Choosing the Right Catcher
What if you are serving hundreds or thousands of different ads at any time? This is made possible with dynamic ad technology. By mixing elements in real time, dynamic ad technology allows us to compose ads on the fly. The ad may change based on a viewer’s gender, location, age, or surfing history. The image, offer, color, or copy can be changed instantly.
How do we ensure that our landing pages match these chameleon ads?
For most advertisers, the solution lies in creating a variety of landing pages, and then assigning these landing pages to groups of ads with a similar characteristic. For example, it is vitally important that the landing page supports the offer made in the ad; so this is a logical way to group landing pages: by offer.
However, when an ad featuring a sweater takes a prospect to a landing page featuring a discount on all tops, there is a disconnect. The landing page was too broad to meet the ad’s promise. If a selection of sweaters isn’t presented, impatient visitors will bounce away.
When behavioral data is added into the mix, things get even trickier. Imagine an ad for khaki pants. The ad may be smart enough to know the gender of the viewer, showing a man or woman modeling the item. However, this intelligence isn’t available to the landing page. When a female visitor clicks on an ad with a picture of a stylish woman in khakis, and is then taken to a page with a handsome man in khakis, there is a disconnect. It causes hesitation and bounces.
With the help of a software developer, the characteristics of an ad can be coded and sent as part of the URL that calls the landing page. Then, some logic on the server can assemble the proper components of the landing page. We would expect this to increase sales, but it can add considerable expense and time to each campaign.
An alternative is to supply the same behavioral data to the landing page used by the ad. LiveBall from ion interactive offers the ability to modify landing pages on the fly. Advertisers can swap page elements based on data such as, geography, keyword, and history.

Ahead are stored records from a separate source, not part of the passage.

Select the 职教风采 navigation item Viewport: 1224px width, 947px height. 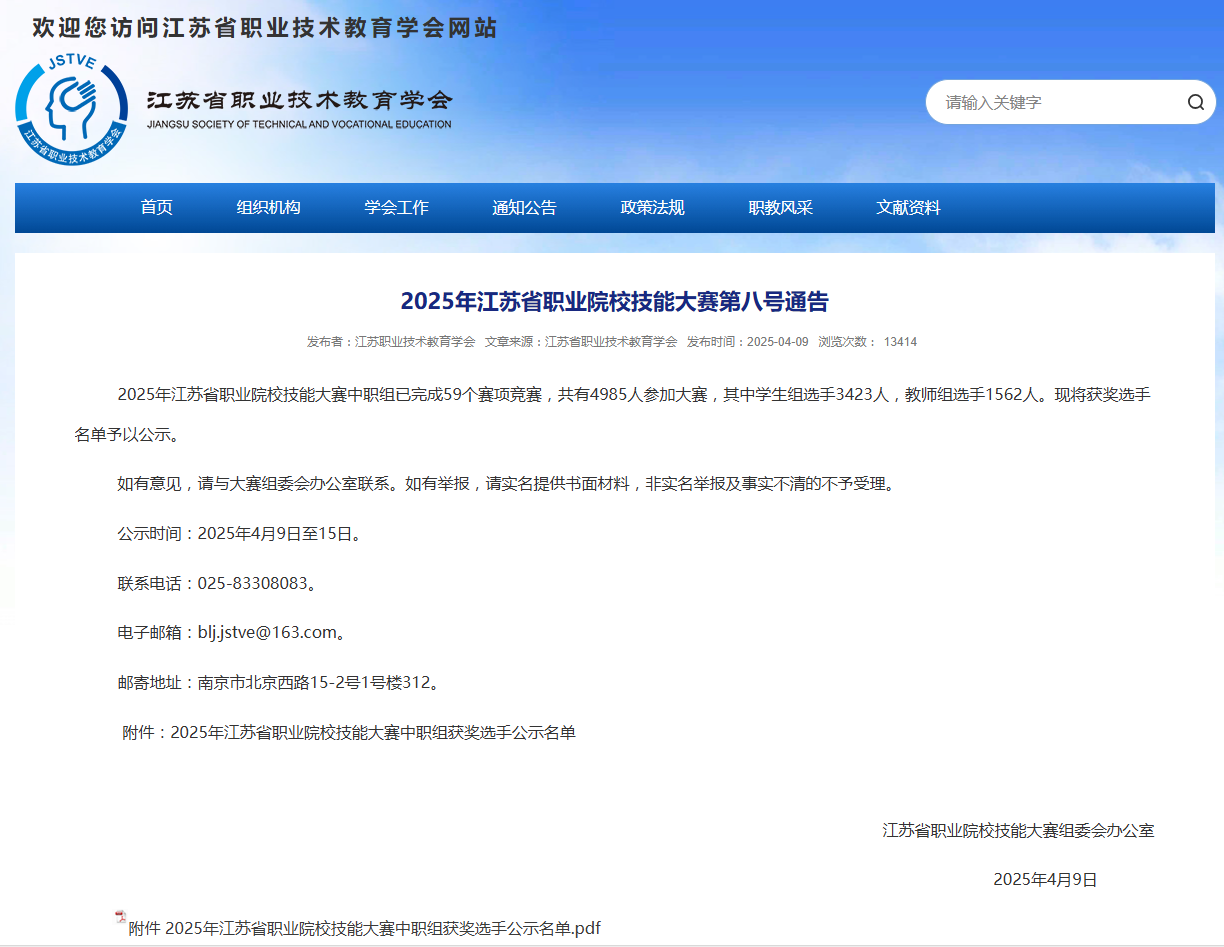tap(780, 208)
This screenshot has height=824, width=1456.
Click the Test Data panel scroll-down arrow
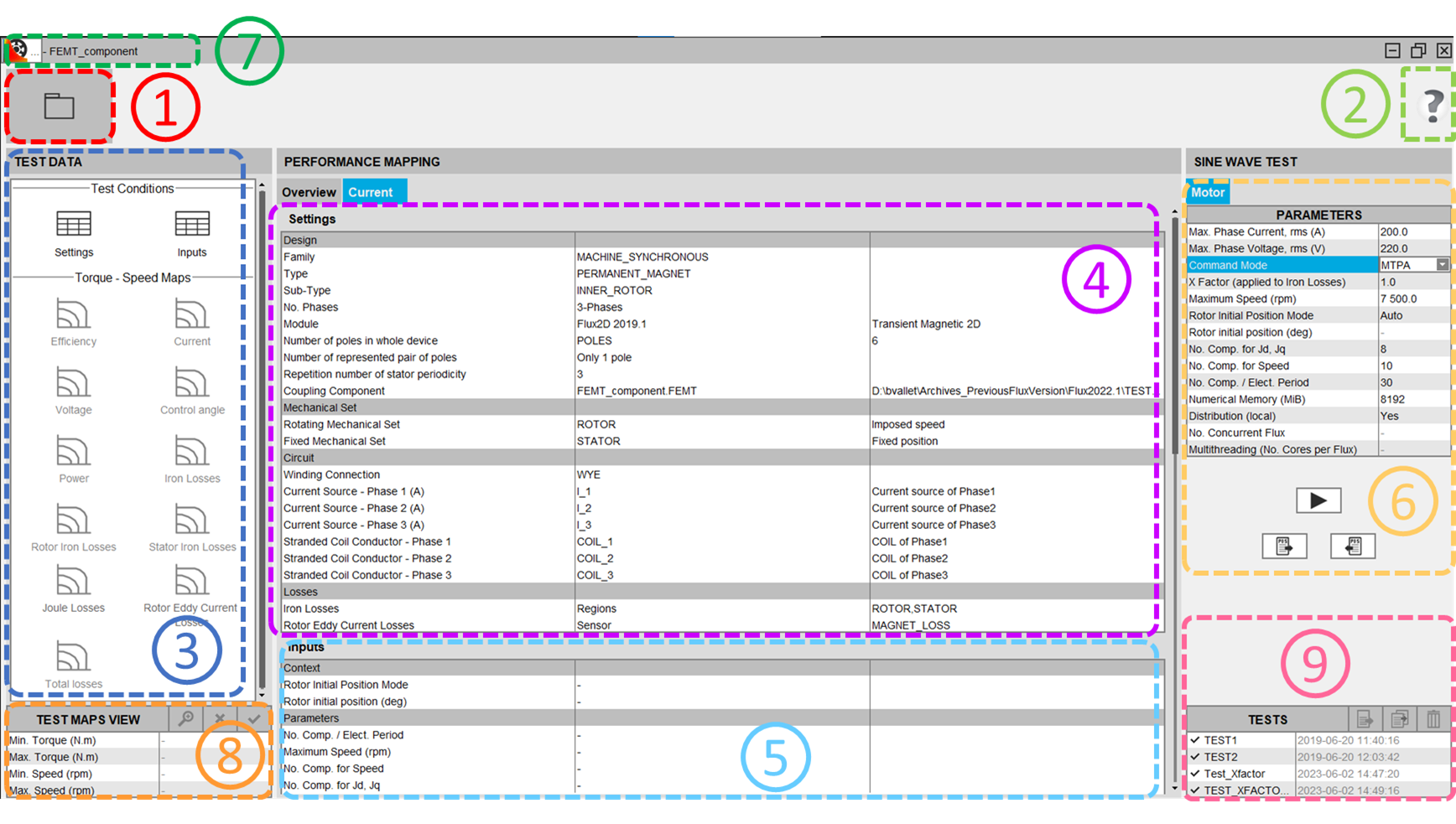coord(262,695)
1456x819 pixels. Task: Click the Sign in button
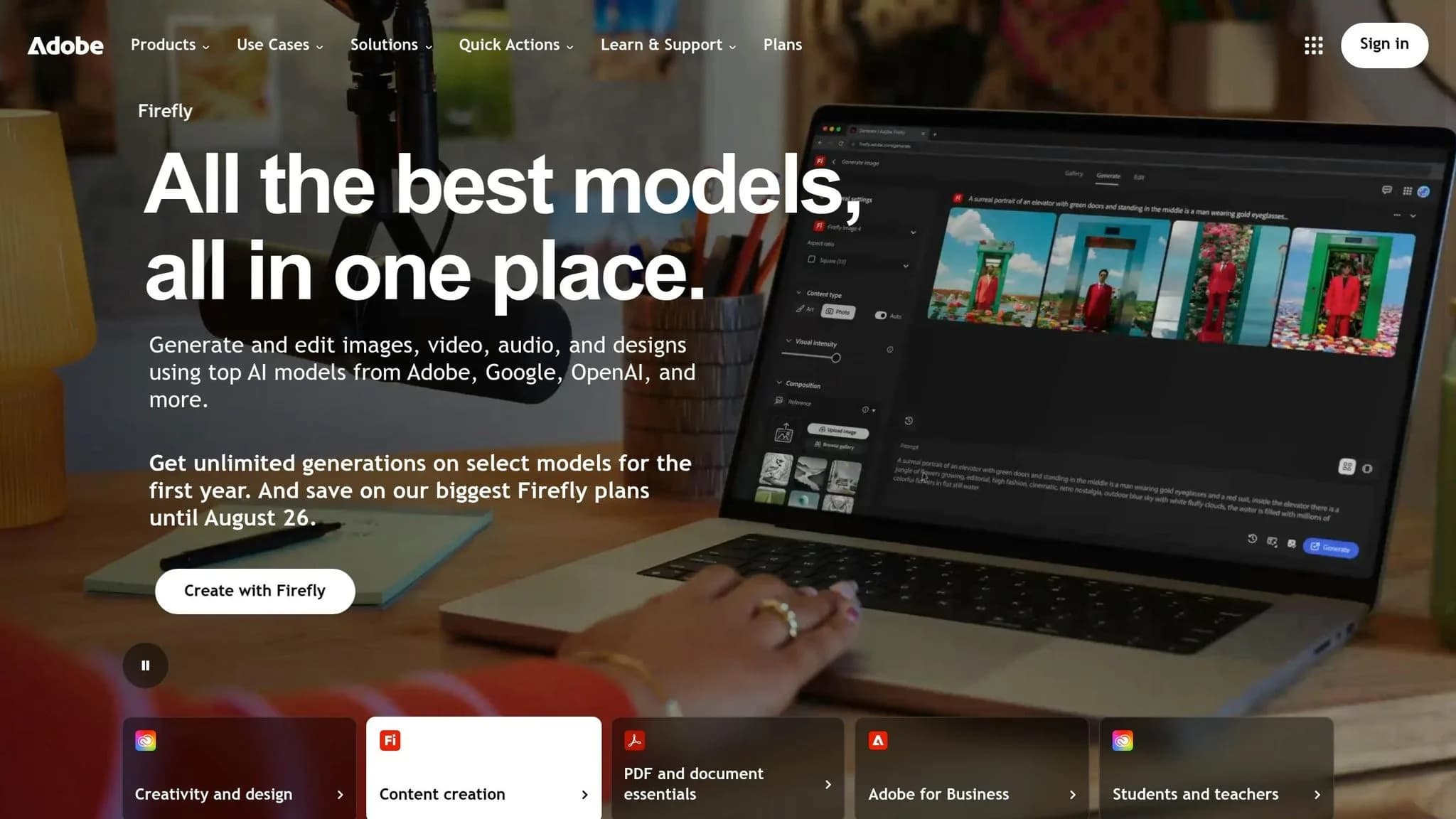click(1384, 45)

Theoretically, an advertiser could set up LiveBall rules similar to those guiding their ads, increasing the likelihood that any landing pages generated would match the ad clicked.
Tumri CEO Calvin Lui gave me a preview of its new dynamic marketing solution that promises a landing page component to complement four new dynamic ad technologies. While this landing page module is still in beta, it holds out the possibility of marrying the right landing page with any dynamically created ad.
Integrated Landing Pages
The new ads announced by Tumri highlight the next challenge facing landing page development: ads as applications. The new products allow the viewer to flip through offers in the ad, like the circulars you find in your Sunday newspaper. The Dynamic Circulars and Dynamic Merchandising products are more like little ad catalogs.
With this capability, landing pages need to match not only the ad, but know which item within the circular generated the click.
In the near future, advertisers must anticipate “Add to Cart” buttons within an ad. With such a tight coupling between ad and Web site, the concept of a landing page almost disappears. In this case, the trapeze metaphor breaks down. Prospects act more like tight rope walkers in this situation.
Who’s catching your clicks? To maximize leads and sales, design landing pages that firmly grab the attention of visitors. Eliminate the unexpected. When a prospect clicks on an ad, she experiences a moment of uncertainty, like a trapeze artist waiting to be caught. Your landing page must catch her, reinforcing the promise made in your ad with headings, copy, color, and imagery. If it does not, the clicks you pay for will bounce away.